Avoid Making Costly Inventory Replenishment Mistakes

3 min read

Inventory Replenishment Mistakes


“Sorry, we are out of that item.” How often have you heard that during a shopping trip? Even popular e-commerce websites are littered with inventory out of stock notices on top selling items. When stock balances hit zero, a company has essentially failed to manage their inventory replenishment correctly. They have not replenished their inventory in time to avoid shortages and backorders. The reason behind the problem could be poor demand forecasting, lack of inventory control of stocked items, and errors in systems or manual methods controlling when and how much to order what products.

While having out-of-stock items means that some shelves and warehouse racks are empty, the irony is that there are billions of dollars wasted each year in excess stock. And most struggle to find an optimized balance between the two costly challenges.
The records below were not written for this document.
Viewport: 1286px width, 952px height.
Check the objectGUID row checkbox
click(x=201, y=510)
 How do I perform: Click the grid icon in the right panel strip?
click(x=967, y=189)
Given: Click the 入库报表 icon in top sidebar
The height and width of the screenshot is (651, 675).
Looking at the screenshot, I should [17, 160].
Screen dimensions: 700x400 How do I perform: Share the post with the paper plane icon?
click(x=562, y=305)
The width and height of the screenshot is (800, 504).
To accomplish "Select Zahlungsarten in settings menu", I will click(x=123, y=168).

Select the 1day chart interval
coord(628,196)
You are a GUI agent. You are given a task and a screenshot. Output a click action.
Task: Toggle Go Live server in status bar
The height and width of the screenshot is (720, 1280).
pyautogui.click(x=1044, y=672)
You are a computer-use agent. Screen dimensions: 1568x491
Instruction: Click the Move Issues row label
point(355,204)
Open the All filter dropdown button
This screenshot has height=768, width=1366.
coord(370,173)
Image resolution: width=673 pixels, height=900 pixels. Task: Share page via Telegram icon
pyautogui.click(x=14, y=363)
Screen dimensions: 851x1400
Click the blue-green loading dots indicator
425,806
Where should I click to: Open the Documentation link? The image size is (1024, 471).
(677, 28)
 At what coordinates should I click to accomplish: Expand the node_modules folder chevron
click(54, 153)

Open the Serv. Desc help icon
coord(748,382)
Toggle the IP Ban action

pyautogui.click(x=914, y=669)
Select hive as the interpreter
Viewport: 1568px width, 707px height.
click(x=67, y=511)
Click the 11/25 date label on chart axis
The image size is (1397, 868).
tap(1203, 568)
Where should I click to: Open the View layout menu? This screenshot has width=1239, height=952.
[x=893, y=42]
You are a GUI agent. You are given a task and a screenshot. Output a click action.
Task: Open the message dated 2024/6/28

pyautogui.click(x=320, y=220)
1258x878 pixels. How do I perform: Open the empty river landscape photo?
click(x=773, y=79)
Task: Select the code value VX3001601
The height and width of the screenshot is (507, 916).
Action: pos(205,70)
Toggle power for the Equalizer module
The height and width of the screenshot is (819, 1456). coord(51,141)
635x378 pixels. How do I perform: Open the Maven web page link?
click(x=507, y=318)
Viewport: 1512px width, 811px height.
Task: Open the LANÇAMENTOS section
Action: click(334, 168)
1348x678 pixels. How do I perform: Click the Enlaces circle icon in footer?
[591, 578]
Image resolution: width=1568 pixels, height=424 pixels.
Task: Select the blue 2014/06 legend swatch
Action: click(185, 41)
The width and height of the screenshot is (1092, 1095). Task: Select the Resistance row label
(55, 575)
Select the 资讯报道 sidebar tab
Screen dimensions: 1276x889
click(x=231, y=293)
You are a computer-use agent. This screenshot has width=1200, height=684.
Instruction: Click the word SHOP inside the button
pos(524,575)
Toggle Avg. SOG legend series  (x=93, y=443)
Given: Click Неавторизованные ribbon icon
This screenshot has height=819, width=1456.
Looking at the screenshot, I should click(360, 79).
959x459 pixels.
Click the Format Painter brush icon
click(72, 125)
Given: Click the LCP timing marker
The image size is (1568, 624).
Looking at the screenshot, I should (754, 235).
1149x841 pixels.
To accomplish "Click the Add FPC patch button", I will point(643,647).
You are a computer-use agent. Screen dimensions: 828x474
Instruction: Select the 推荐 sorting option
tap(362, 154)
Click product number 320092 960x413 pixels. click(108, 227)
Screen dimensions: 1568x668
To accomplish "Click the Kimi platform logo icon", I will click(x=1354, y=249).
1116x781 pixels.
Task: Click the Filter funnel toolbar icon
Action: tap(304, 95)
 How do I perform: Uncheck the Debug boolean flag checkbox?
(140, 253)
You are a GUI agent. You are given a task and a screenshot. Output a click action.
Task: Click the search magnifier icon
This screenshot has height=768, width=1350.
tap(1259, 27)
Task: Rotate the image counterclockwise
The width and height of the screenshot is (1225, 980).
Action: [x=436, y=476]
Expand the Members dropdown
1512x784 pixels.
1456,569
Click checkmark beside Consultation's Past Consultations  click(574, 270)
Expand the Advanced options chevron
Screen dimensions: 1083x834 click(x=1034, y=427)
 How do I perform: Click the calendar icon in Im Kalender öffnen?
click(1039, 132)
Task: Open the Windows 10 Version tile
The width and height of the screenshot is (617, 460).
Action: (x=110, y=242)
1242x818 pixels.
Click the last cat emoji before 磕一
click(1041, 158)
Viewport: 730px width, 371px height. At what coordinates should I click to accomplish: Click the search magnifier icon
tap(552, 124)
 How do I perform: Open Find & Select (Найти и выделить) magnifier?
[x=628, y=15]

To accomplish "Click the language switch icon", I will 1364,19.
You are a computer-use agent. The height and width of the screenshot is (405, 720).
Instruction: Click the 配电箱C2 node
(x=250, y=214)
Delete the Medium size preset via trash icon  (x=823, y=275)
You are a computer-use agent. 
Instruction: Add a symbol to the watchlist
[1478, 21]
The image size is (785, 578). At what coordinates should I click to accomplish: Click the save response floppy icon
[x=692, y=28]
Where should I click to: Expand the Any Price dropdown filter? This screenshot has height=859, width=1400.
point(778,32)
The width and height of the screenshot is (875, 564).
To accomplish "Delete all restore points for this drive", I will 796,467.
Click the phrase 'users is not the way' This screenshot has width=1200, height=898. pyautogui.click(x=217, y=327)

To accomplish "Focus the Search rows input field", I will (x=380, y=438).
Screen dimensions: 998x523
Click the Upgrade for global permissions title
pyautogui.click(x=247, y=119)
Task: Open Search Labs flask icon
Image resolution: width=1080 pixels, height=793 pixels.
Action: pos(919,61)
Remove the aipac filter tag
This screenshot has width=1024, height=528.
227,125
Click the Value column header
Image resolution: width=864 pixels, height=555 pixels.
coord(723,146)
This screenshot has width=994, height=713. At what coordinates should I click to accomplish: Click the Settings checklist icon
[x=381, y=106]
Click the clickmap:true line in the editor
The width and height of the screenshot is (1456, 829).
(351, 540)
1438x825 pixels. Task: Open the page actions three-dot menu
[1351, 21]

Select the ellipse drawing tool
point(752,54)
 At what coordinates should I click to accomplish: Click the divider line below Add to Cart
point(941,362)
It is not just retail stores that need to worry about properly managing inventory levels and costs. In fact, inventory management processes are found everywhere in the business world. Maintaining inventories is necessary for any company dealing with physical products, including manufacturers, wholesalers, suppliers, distributors and retailers. In US alone the manufacturing and trade inventory on-hand was estimated at $1.812 trillion in June 2015. With that much inventory on-hand, it begs the question, how much of that inventory is excess stock or even obsolete stock?

It’s Tough Being a Supply Chain Planner in Today’s Market

Many wholesalers, manufacturers, retailers and eCommercers rely on their enterprise resource planning (ERP) system to help them decide when to replenish, procure or purchase their inventory of products and how much of each product to reorder. They are relying on the system to alleviate customer service problems and improve profitability.

Unfortunately often inventory planners and even buyers do not understand what the actual definition and purpose of each of the application’s parameters. As a result, the system is often setup incorrectly or is missing critical functionality required for an optimized inventory mix and accurate replenishment parameters.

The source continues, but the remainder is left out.